In den Studien senkte das Medikament den Kaliumspiegel rasch auf normale Serumkonzentrationen unabhängig von der Ursache der Hyperkaliämie. Dieser Effekt blieb unter individuell titrierter Dosierung ein Jahr lang erhalten. Nach Absetzen von Na-Zr-Cyclosilicat stiegen die Kaliumspiegel wieder an. Nahezu neun von zehn Patienten, die zu Studienbeginn RAAS-Inhibitoren einnahmen, konnten diese Medikation beibehalten, drei Viertel in der gewohnten Dosis.
In einer Studie mit 196 Dialysepatienten mit terminaler Niereninsuffizienz und persistierender prädialytischer Hyperkaliämie erreichten 41 Prozent in der Lokelma-Gruppe und 1 Prozent in der Placebogruppe prädialytisch normale Kaliumwerte.
Die häufigsten Nebenwirkungen waren Ödeme und Hypokaliämie.
Da Na-Zr-Cyclosilicat weder resorbiert noch metabolisiert wird und es keine anderen Arzneistoffe in nennenswertem Umfang bindet, ist das Interaktionspotenzial begrenzt. Durch eine Resorption von Wasserstoffionen kann vorübergehend der pH-Wert im Magen ansteigen. Daher sollte der Kaliumbinder mindestens zwei Stunden vor oder nach der oralen Einnahme von Arzneistoffen angewendet werden, deren Bioverfügbarkeit klinisch bedeutsam vom gastrischen pH-Wert abhängt. Dazu zählen Azol-Antimykotika, etliche Arzneistoffe gegen HIV sowie Tyrosinkinase-Inhibitoren.
Lokelma ist reich an Natrium. Das ist zu berücksichtigen bei Personen unter natrium- und kochsalzarmer Diät.

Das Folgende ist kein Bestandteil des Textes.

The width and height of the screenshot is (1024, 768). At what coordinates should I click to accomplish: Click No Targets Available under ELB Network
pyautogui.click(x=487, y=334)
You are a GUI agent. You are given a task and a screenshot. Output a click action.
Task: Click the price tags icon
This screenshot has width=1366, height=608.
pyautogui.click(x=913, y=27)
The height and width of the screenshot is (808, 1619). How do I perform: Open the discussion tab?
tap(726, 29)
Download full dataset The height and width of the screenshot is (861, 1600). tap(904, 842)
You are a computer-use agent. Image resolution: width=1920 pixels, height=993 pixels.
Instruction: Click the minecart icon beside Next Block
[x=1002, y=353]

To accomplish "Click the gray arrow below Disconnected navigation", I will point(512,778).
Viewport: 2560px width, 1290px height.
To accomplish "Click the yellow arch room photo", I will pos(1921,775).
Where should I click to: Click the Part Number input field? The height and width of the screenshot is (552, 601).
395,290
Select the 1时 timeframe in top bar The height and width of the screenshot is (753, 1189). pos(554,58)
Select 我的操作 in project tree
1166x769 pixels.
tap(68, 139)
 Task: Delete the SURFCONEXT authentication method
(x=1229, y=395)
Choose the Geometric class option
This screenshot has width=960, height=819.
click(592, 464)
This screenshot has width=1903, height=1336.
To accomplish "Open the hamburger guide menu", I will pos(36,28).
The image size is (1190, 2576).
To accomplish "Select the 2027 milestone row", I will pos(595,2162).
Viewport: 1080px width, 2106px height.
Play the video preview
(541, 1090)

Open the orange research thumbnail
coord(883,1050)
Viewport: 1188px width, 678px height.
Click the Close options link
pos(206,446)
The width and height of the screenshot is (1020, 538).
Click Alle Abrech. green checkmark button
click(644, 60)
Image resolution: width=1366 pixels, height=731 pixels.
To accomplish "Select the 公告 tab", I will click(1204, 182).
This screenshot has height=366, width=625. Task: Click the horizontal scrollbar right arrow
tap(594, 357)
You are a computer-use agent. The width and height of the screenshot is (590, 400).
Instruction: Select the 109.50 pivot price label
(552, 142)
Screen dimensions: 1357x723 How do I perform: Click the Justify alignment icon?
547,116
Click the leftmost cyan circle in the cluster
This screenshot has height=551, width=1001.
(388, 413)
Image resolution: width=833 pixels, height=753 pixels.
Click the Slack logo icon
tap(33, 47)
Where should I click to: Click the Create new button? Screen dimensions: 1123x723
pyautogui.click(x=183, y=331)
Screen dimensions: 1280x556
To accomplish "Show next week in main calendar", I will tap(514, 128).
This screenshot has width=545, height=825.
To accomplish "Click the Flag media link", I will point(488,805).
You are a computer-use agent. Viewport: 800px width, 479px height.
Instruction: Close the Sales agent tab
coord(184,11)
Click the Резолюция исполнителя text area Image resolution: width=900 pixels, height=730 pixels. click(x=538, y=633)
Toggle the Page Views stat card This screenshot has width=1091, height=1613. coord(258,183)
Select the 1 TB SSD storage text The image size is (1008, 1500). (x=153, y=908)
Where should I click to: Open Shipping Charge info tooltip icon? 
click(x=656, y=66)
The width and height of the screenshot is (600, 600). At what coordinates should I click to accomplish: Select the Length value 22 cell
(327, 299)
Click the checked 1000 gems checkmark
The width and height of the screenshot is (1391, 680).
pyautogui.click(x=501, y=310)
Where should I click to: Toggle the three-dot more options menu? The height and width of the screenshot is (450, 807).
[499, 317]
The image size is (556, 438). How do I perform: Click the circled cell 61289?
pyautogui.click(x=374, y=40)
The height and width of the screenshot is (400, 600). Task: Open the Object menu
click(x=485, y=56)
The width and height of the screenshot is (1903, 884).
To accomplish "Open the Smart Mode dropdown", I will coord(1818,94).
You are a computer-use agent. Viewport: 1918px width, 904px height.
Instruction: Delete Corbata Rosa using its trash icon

Der neue Kaliumbinder Natrium-Zirconium-Cyclosilicat ist – wie das bereits 2018 eingeführte Patiromer – als Schrittinnovation zu werten. Es handelt sich um eine selektive Kaliumfalle, die im gesamten Gastrointestinaltrakt wirkt. Die Wirkung setzt schnell ein und eine anhaltende Kaliumkontrolle von bis zu einem Jahr konnte gezeigt werden. Zudem belegen Studien, dass der neue Wirkstoff generell gut vertragen wird. Auch die Akzeptanz hinsichtlich des Geschmacks dürfte im Vergleich zu alten Kaliumbindern deutlich besser sein.
Viele Patienten profitieren von einer hoch dosierten RAAS-Hemmung. Damit ist jedoch stets auch das Risiko einer Hyperkaliämie verbunden. In einer Studie konnte die Mehrzahl der Patienten ihre RAAS-Inhibitor-Therapie unter Na-Zr-Cyclosilicat bei gleichzeitiger Kaliumkontrolle fortsetzen. Bei Dialysepatienten reduzierte der neue Wirkstoff darüber hinaus das Risiko prädialytischer Hyperkaliämien in einer Phase-III-Studie signifikant gegenüber Placebo.